Volume 629, September 2019
|Number of page(s)||8|
|Section||Cosmology (including clusters of galaxies)|
|Published online||03 September 2019|
Breaking cosmic degeneracies: Disentangling neutrinos and modified gravity with kinematic information
Oskar Klein Centre, Department of Physics, Stockholm University, 106 91 Stockholm, Sweden
2 Excellence Cluster Universe, Boltzmannstr. 2, 85748 Garching, Germany
3 Universitäts-Sternwarte, Fakultät für Physik, Ludwig-Maximilians Universität München, Scheinerstr. 1, 81679 München, Germany
4 Department of Physics, University of California, Santa Barbara, CA 93106, USA
5 Institute of Theoretical Astrophysics, University of Oslo, Postboks 1029, Blindern 0315, Oslo, Norway
6 Dipartimento di Fisica e Astronomia, Alma Mater Studiorum Università di Bologna, Via Gobetti 93/1, 40129 Bologna, Italy
7 Astrophysics and Space Science Observatory Bologna, Via Gobetti 93/2, 40129 Bologna, Italy
8 INFN – Sezione di Bologna, Viale Berti Pichat 6/2, 40127 Bologna, Italy
Accepted: 13 May 2019
Searches for modified gravity in the large-scale structure try to detect the enhanced amplitude of density fluctuations caused by the fifth force present in many of these theories.
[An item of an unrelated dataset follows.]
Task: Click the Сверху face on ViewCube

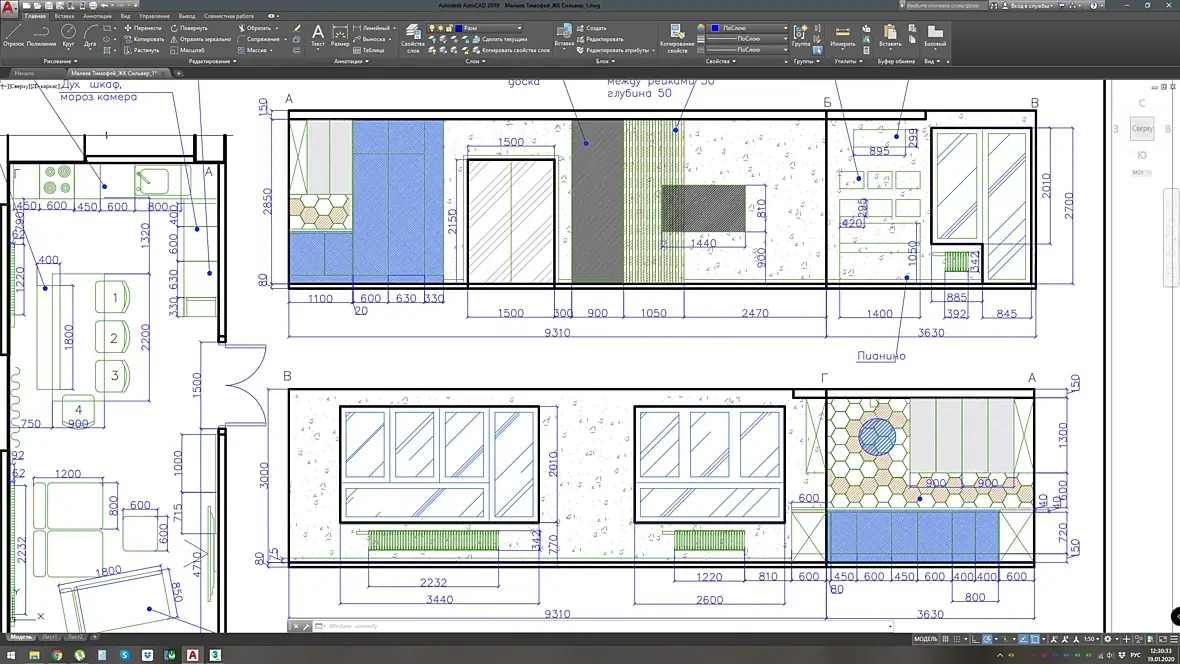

Neutrinos, on the other hand, suppress structure growth below their free-streaming length. Both effects take place on comparable scales, and uncertainty in the neutrino mass leads to a degeneracy with modified gravity parameters for probes that are measuring the amplitude of the matter power spectrum. We explore the possibility to break the degeneracy between modified gravity and neutrino effects in the growth of structures by considering kinematic information related to either the growth rate on large scales or the virial velocities inside of collapsed structures. In order to study the degeneracy up to fully non-linear scales, we employ a suite of N-body simulations including both f(R) modified gravity and massive neutrinos. Our results indicate that velocity information provides an excellent tool to distinguish massive neutrinos from modified gravity. Models with different values of neutrino masses and modified gravity parameters possessing a comparable matter power spectrum at a given time have different growth rates. This leaves imprints in the velocity divergence, which is therefore better suited than the amplitude of density fluctuations to tell the models apart. In such models with a power spectrum comparable to ΛCDM today, the growth rate is strictly enhanced. We also find the velocity dispersion of virialised clusters to be well suited to constrain deviations from general relativity without being affected by the uncertainty in the sum of neutrino masses.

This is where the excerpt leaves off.